Start of Provided entries

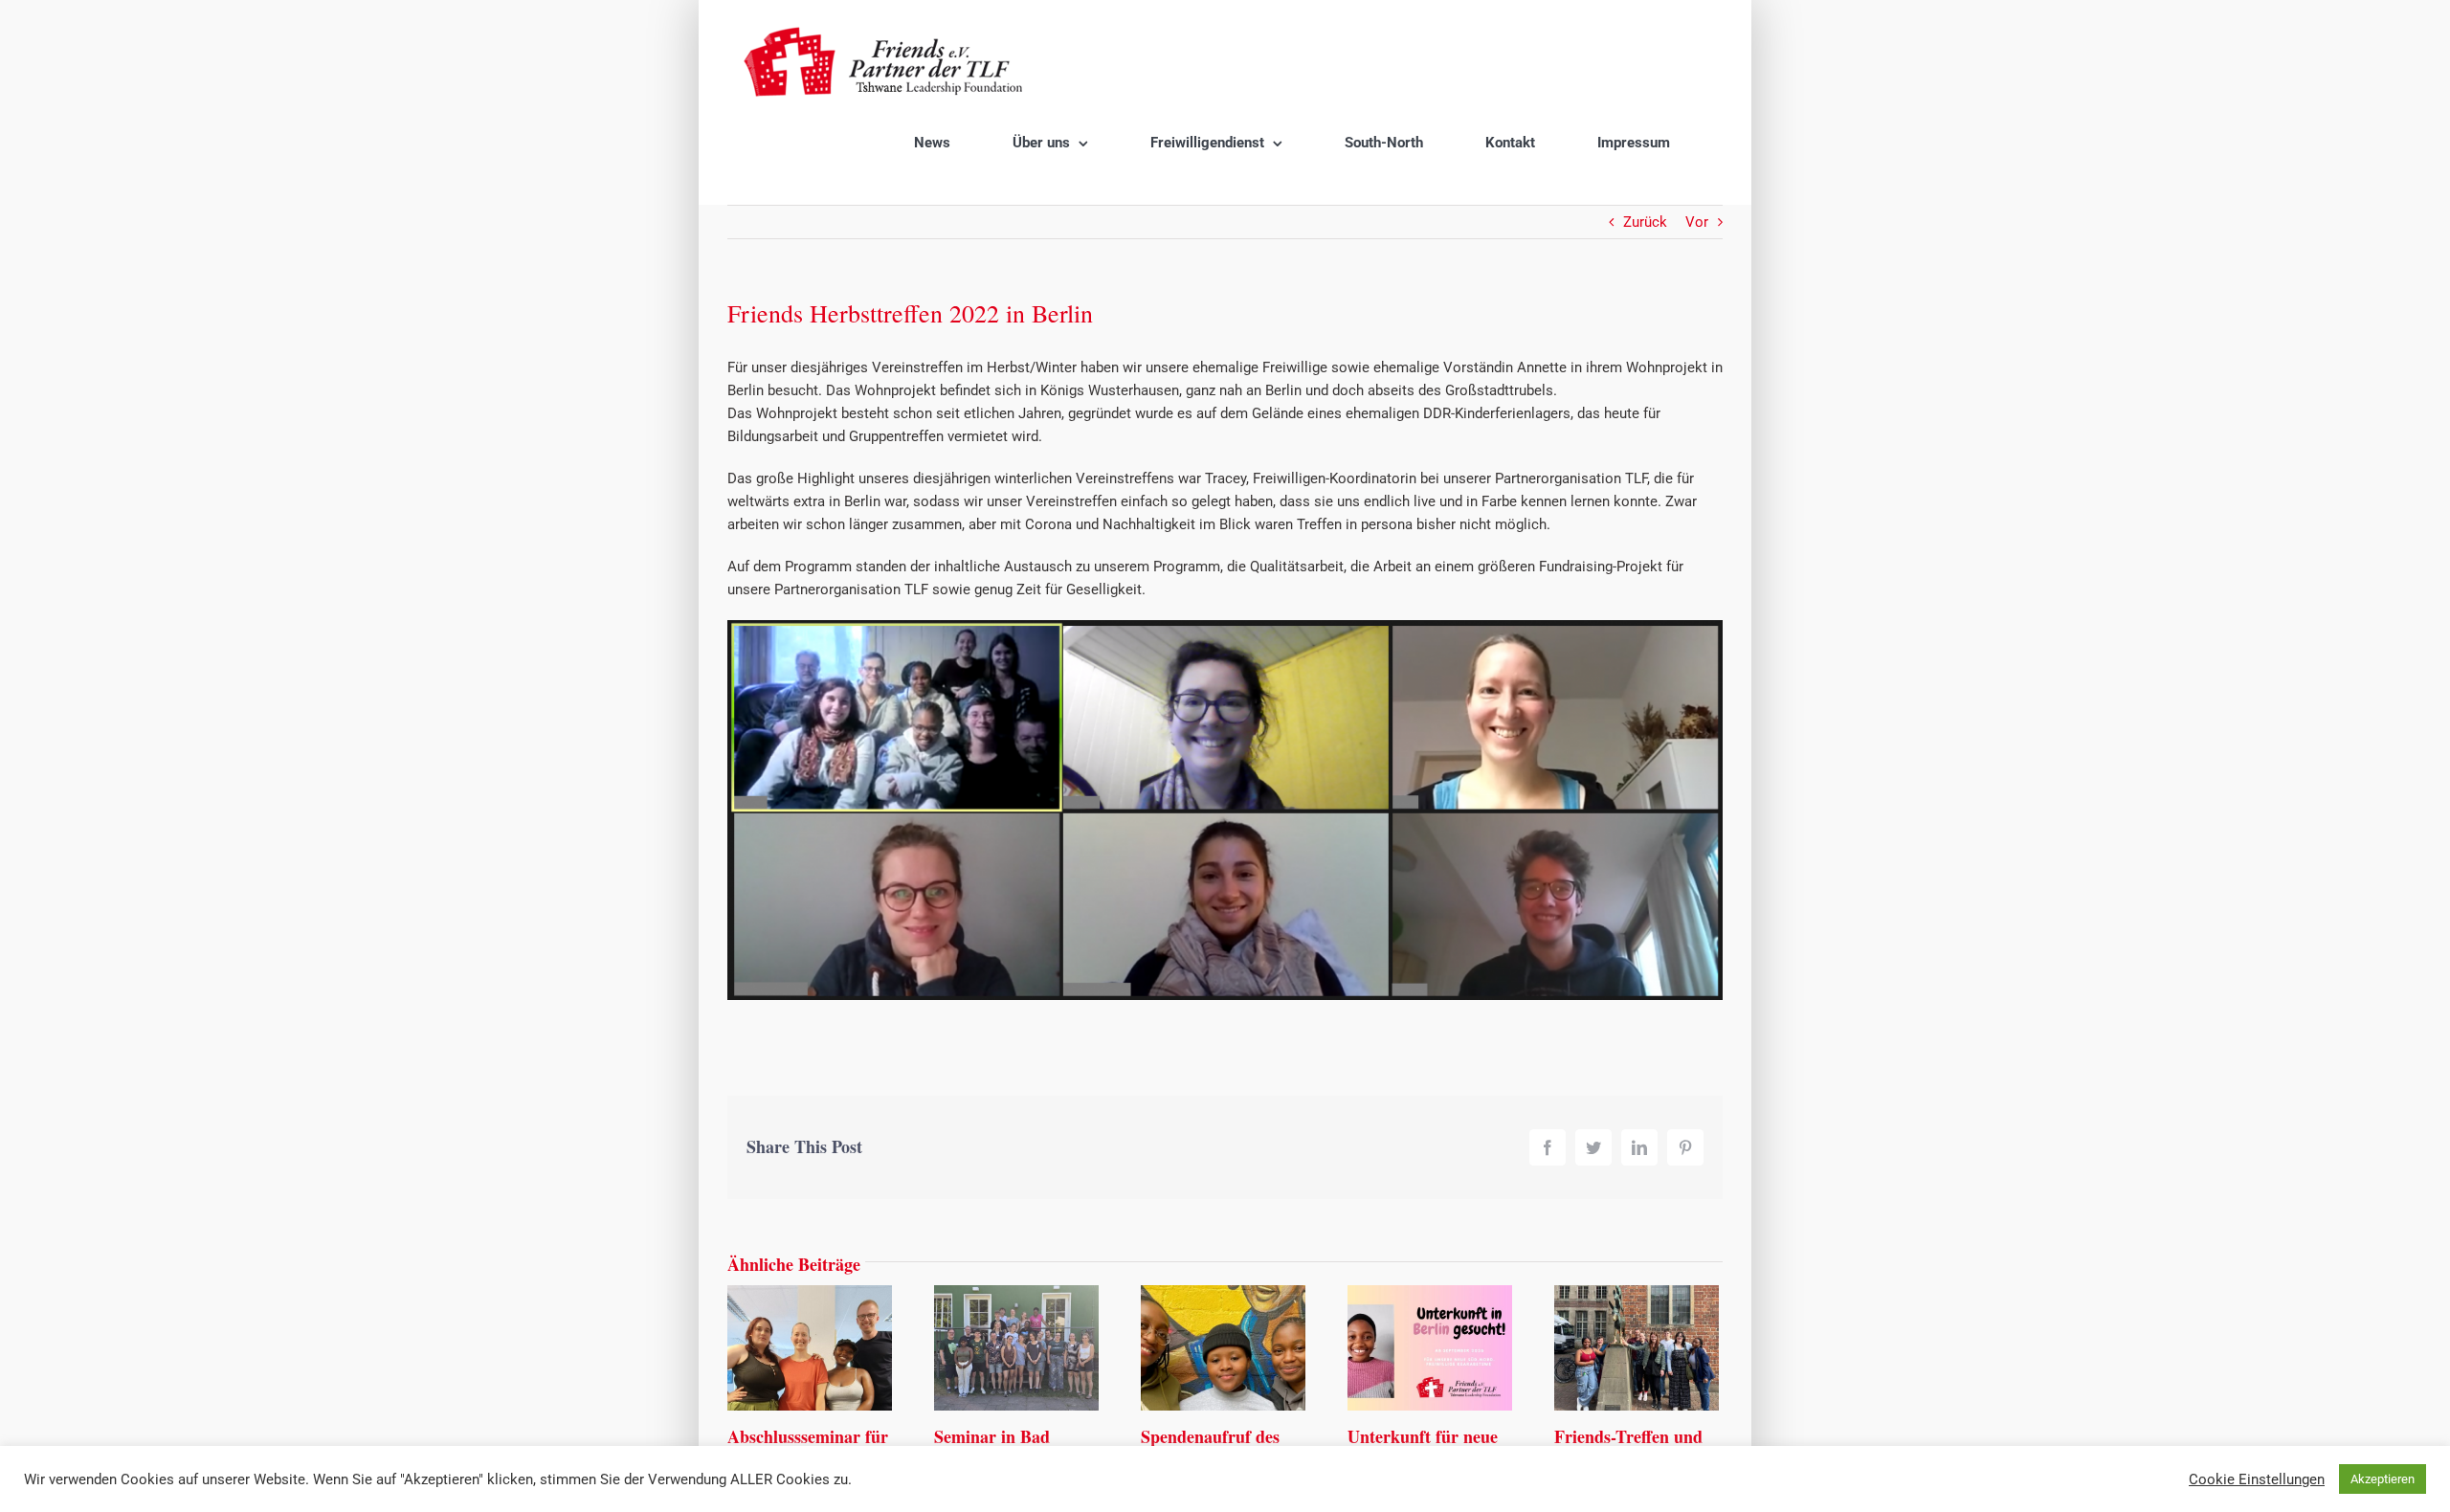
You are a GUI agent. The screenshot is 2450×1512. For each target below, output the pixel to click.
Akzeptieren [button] (2382, 1479)
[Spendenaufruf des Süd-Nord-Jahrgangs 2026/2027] (1223, 1346)
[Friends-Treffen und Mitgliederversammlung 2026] (1636, 1346)
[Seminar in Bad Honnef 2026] (1016, 1346)
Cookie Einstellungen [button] (2257, 1479)
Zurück (1645, 222)
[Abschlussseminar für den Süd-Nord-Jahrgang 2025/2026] (809, 1346)
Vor (1696, 222)
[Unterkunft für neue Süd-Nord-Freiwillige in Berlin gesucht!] (1430, 1346)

End of Provided entries

Each of the lines from the one that contains "Cookie Einstellungen [button] (2257, 1479)" through the last line of the data needs to be repeated exactly, with no others.

> _Exercise solution_:
Cookie Einstellungen [button] (2257, 1479)
Zurück (1645, 222)
[Abschlussseminar für den Süd-Nord-Jahrgang 2025/2026] (809, 1346)
Vor (1696, 222)
[Unterkunft für neue Süd-Nord-Freiwillige in Berlin gesucht!] (1430, 1346)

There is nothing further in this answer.